Indecent Exposure

Paul Krugman believes that American exposures to Europe is not bad enough to make a ballyhoo:

With American exports to Europe forming a small component of GDP, a European collapse would not necessarily mean a collapse in American demand:

The map above — taken from here — tells us that overall, exports to Europe are just 2 percent of GDP. Some states, notably South Carolina, are more exposed (presumably because of those European-owned auto plants). But Obama isn’t going to win South Carolina in any case. And more broadly, even a sharp fall in exports to Europe would be only a small direct hit to demand.

OK, caveats: this only measures goods exports, and we should mark the numbers up maybe 25 percent to take account of services. Also, exports aren’t the only channel: if European events cause a Lehman-type event, disrupting financial markets world-wide, all bets are off.

Um, that’s a pretty ginormous caveat. As far as I am aware, the case regarding America’s exposure to Europe has never been an issue of a collapse of demand in exports and has always been an issue of precipitating financial collapse.

As I wrote in September:

The global financial system is an absurd interconnected house of cards. One falling card (like a Greek default) or ten falling cards (like the European banks who were foolish enough to purchase Greek debt) might just bring down the entire banking system, and its multi-quadrillion-dollar evil twin, the derivatives system.

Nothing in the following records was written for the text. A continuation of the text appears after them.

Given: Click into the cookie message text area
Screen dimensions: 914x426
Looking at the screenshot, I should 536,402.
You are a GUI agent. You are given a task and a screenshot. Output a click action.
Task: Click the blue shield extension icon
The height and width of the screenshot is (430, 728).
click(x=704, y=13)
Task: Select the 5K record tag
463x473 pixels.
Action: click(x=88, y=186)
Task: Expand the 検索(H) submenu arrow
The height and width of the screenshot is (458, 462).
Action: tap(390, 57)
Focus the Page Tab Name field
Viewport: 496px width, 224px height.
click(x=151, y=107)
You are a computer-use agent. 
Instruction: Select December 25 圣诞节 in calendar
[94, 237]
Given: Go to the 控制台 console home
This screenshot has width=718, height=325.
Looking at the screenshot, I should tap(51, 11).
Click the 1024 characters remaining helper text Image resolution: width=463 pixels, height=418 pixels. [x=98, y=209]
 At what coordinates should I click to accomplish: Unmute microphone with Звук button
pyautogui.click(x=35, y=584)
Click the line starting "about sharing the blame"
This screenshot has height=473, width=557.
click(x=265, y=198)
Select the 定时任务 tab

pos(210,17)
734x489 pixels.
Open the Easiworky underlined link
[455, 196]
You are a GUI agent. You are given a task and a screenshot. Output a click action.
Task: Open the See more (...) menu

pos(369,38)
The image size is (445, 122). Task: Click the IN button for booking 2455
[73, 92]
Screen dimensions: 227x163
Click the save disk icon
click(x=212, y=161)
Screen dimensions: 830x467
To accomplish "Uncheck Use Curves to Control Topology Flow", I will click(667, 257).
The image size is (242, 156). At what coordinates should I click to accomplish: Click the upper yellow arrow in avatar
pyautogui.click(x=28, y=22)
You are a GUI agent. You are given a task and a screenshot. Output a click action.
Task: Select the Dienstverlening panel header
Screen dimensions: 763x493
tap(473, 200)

And that’s not fear mongering. American banks have huge exposure to the European financial system.

From Zero Hedge:

Morgan Stanley’s exposure to French banks is 60% greater than its market cap and more than half its book value

The one thing we will highlight is that $39 billion is about 60% more than the bank’s market cap and a whopping 65% (as in more than half) of its entire book (less non-controlling interests) equity value.

I feel rather sorry for Krugman. He’s analysing a factor that traditionally is very significant in international macro. And in this case it’s almost totally negligible: the real problem isn’t the economy; it’s the monstrous beast of a financial system we find ourselves encumbered with.